(RECORDS PROVIDED)

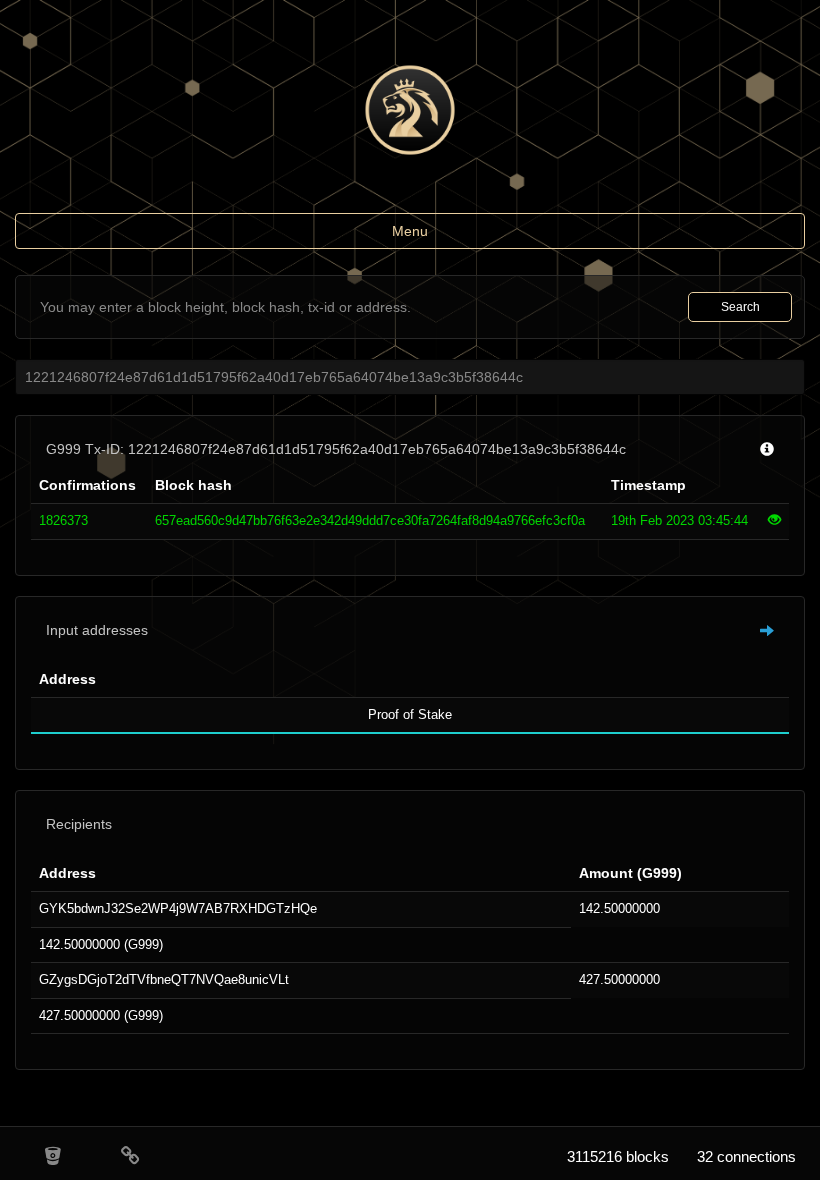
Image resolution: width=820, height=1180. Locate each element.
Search (740, 307)
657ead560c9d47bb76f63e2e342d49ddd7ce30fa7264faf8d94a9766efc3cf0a (370, 520)
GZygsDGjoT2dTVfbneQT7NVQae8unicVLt (164, 979)
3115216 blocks (618, 1156)
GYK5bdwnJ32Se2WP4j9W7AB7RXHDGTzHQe (178, 908)
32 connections (746, 1156)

(End RECORDS PROVIDED)

(EXERCISE PROMPT): Everything in the records above must be repeated exactly, apart from the pictures.

(RESPONSE TO THIS EXERCISE):
Image resolution: width=820, height=1180. Locate each element.
Search (740, 307)
657ead560c9d47bb76f63e2e342d49ddd7ce30fa7264faf8d94a9766efc3cf0a (370, 520)
GZygsDGjoT2dTVfbneQT7NVQae8unicVLt (164, 979)
3115216 blocks (618, 1156)
GYK5bdwnJ32Se2WP4j9W7AB7RXHDGTzHQe (178, 908)
32 connections (746, 1156)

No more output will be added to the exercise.